Quaest: pesquisa estimulada mostra Celina Leão (PP) com 35% das intenções de voto, Arruda (PSD) com 19% e Grass (PT) com 17%

Divulgada nesta terça-feira (8), a Pesquisa Quaest apresenta o cenário da disputa pelo governo do Distrito Federal. Encomendada pela Globo, a pesquisa foi registrada no Tribunal Superior Eleitoral com os números BR-04442/2026 e DF-01987/2026.

Na pesquisa estimulada, em que a Quaest mostra a lista de candidatos aos eleitores entrevistados, Celina Leão (PP) tem 35% das intenções de votos, seguida por Arruda (PSD) 18%, Leandro Grass (PT) 17%, Paula Belmonte (PSDB) 4%, Ricardo Cappelli 2%. Kiko Caputo (Novo) e Professora Samara Mineiro (UP) têm 1% cada um. Os candidatos Elisson (Agir), Professor Robson (PSTU), Expedito Mendonça (PCO) e Rico Pinheiro (PRTB) não pontuaram.

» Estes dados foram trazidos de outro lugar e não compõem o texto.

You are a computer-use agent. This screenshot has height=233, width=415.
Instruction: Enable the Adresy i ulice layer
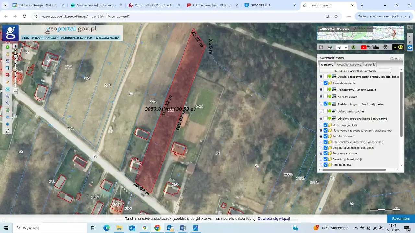click(326, 97)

De acordo com o levantamento, 7% das pessoas entrevistadas indicaram que vão votar branco/nulo/não vai votar, já indecisos somam 15%. Para 55% dos eleitores ouvidos pela Quaest, a escolha do candidato é definitiva.
Outros 45% dizem que ainda podem mudar o voto até as eleições, em 4 de outubro.

Pesquisa espontânea

Já na pesquisa espontânea, em que os nomes dos candidatos não são mostrados aos eleitores, os resultados do levantamento tiveram o seguinte resultado:

  • Celina Leão (PP): 23%
  • Arruda (PSD): 8%
  • Leandro Grass (PT): 11%
  • Cappelli (PSB): 1%
  • Paula Belmonte (PSDB): 1%
  • Outros: 0%
  • Branco/nulo/não vai votar: 3%
  • Indecisos: 53%

Simulação de 2º turno

A pesquisa também fez três simulações de 2º turno. Os dados estão abaixo:

Cenário 1

  • Celina Leão (PP): 47%
  • Arruda (PSD): 30%
  • Em branco/nulo/nenhum: 16%
  • Indecisos: 7%

Cenário 2

  • Arruda (PSD): 41%
  • Leandro Grass (PT): 28%
  • Em branco/nulo/nenhum: 22%
  • Indecisos: 9%

Cenário 3

  • Celina Leão (PP): 52%
  • Leandro Grass (PT): 29%
  • Em branco/nulo/nenhum: 13%
  • Indecisos: 6%

A Quaest ouviu 1.104 pessoas de 16 anos ou mais entre os dias 4 e 7 de setembro. A margem de erro é de 3 pontos percentuais, para mais ou para menos, e o nível de confiança é de 95%.